## [TASK PROMPT]
Wherever a line of the listing holds the string "Switch", copy that line.

## [DATASET ENTRIES]

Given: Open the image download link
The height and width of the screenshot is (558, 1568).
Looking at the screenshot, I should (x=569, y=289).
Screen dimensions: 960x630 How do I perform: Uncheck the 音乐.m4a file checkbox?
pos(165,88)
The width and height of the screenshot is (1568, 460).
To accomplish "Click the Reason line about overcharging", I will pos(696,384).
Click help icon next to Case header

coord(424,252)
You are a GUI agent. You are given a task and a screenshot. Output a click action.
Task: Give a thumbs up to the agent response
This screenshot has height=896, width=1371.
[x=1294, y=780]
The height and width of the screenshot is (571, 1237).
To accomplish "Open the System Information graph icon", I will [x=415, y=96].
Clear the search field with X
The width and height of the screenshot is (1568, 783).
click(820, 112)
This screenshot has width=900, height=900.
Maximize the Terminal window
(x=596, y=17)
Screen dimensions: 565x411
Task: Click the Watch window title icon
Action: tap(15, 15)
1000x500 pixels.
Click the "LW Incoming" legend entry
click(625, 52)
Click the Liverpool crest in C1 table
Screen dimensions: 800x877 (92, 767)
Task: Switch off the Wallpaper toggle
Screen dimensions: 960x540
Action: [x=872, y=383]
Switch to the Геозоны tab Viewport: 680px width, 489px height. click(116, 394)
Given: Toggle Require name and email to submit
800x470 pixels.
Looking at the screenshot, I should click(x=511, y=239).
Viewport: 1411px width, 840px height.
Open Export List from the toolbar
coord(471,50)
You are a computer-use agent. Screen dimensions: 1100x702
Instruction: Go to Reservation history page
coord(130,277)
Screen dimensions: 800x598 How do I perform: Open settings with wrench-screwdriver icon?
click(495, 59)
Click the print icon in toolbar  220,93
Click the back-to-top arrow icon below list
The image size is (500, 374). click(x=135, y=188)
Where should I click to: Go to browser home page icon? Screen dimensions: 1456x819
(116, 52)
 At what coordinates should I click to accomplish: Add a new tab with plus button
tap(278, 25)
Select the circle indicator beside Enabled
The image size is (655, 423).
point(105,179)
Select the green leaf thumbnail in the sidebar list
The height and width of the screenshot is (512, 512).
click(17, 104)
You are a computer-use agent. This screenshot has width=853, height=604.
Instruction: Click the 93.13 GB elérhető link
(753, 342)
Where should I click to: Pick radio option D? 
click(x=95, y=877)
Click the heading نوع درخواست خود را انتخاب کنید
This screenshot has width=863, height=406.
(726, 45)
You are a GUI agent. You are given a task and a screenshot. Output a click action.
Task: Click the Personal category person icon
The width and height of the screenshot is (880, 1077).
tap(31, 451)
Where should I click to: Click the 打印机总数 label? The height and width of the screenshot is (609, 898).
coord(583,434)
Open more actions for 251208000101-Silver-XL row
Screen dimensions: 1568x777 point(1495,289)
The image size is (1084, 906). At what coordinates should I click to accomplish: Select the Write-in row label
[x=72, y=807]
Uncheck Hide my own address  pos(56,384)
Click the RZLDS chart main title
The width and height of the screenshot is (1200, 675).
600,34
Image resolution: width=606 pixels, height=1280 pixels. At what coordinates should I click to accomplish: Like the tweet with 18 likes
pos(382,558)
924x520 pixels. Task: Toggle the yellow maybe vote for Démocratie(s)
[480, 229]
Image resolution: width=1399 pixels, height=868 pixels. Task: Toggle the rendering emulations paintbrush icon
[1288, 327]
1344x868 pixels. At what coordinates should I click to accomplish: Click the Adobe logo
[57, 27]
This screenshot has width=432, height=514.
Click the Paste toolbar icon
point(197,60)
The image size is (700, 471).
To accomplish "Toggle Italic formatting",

## [REPLY TO THE EXERCISE]
Task: Switch off the Wallpaper toggle
Switch to the Геозоны tab Viewport: 680px width, 489px height. click(116, 394)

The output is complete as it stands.